» GIVEN INFORMATION:
>>>>>

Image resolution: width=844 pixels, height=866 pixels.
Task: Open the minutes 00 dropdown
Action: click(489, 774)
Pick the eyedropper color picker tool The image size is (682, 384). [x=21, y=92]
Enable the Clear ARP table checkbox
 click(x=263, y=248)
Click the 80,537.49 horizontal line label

<<<<<
>>>>>

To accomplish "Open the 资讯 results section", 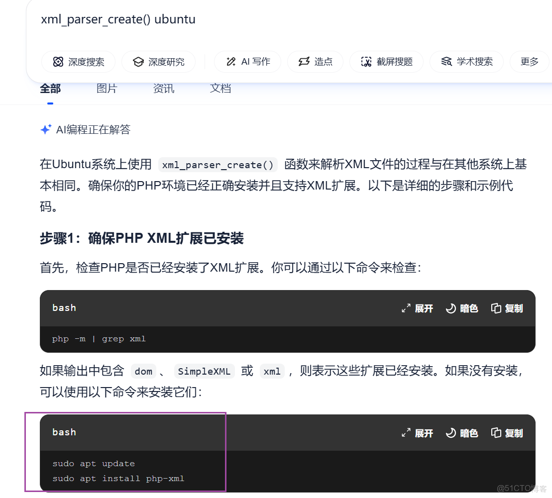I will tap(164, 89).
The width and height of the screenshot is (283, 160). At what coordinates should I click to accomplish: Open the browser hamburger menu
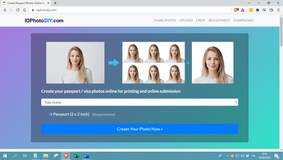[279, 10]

<<<<<

» EXERCISE PROMPT:
Within the listing above, give again exactly every line from the line with "Enable the Clear ARP table checkbox" through the line with "Click the 80,537.49 horizontal line label", both included, and no other line.

» EXPECTED ANSWER:
Enable the Clear ARP table checkbox
 click(x=263, y=248)
Click the 80,537.49 horizontal line label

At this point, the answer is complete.